INFORMATION GIVEN Start Marker

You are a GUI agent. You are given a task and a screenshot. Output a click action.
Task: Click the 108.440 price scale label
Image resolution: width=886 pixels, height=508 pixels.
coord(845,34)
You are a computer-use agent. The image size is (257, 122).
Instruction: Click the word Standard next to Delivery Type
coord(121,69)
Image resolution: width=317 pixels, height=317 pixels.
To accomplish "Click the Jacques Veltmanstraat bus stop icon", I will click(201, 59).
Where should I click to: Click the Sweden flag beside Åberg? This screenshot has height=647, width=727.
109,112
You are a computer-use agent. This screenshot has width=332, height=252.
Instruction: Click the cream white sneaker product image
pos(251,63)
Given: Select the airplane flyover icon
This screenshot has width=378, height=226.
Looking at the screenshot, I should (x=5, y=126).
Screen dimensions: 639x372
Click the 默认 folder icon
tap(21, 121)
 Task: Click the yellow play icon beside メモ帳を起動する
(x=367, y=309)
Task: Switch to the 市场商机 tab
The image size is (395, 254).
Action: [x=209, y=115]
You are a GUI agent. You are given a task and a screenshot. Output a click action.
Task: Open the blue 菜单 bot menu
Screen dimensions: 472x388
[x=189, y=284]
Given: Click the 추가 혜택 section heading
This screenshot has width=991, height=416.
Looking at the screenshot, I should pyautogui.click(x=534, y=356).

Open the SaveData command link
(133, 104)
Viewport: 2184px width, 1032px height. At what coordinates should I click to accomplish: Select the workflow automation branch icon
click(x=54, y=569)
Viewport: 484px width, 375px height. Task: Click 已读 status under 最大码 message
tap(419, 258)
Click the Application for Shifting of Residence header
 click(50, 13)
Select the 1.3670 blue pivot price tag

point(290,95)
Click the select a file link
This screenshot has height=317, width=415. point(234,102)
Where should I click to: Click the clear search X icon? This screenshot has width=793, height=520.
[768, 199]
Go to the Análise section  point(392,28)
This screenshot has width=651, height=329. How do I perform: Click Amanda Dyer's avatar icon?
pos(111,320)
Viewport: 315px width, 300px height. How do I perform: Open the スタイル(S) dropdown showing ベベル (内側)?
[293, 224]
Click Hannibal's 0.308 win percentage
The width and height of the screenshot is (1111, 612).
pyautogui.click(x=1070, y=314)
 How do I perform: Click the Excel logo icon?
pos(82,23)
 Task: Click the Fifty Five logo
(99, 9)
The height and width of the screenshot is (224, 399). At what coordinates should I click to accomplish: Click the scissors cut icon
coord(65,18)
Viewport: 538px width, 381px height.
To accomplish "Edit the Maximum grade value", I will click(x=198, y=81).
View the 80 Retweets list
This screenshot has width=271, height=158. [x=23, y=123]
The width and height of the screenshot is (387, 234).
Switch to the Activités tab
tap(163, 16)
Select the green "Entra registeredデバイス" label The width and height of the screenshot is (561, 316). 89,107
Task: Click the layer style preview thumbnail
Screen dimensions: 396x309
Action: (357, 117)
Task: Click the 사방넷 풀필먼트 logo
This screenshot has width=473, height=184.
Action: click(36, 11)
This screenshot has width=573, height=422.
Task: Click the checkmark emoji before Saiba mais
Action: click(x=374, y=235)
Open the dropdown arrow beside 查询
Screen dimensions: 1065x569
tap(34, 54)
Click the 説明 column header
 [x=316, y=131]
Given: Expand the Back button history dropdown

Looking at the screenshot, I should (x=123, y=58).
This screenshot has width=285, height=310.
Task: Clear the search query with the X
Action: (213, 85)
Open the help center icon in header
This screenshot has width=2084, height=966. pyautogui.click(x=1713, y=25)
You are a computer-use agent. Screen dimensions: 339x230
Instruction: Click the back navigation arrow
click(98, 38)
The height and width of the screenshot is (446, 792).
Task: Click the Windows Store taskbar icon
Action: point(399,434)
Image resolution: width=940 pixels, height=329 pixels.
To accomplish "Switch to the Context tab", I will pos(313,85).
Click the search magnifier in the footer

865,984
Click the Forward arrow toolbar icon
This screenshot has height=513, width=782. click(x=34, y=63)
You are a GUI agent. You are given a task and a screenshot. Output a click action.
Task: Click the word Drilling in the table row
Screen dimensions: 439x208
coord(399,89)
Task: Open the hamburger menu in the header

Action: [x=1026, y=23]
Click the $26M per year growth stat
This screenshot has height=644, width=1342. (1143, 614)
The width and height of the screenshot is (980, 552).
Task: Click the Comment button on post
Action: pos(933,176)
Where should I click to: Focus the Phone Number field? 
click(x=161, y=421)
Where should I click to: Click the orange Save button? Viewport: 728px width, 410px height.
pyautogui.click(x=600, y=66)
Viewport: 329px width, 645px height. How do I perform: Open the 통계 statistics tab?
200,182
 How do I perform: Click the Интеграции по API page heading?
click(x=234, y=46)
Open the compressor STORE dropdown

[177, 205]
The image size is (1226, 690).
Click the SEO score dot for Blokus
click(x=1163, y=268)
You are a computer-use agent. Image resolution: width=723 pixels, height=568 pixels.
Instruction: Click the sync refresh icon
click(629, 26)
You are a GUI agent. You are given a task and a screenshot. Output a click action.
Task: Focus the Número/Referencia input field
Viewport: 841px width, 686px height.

INFORMATION GIVEN End Marker

◆ WORK TO COMPLETE
List every line in the records above that contains the word "computer".

◆ EXERCISE SOLUTION
You are a computer-use agent. The image size is (257, 122).
You are a computer-use agent. This screenshot has width=332, height=252.
You are a computer-use agent. Screen dimensions: 339x230
You are a computer-use agent. Image resolution: width=723 pixels, height=568 pixels.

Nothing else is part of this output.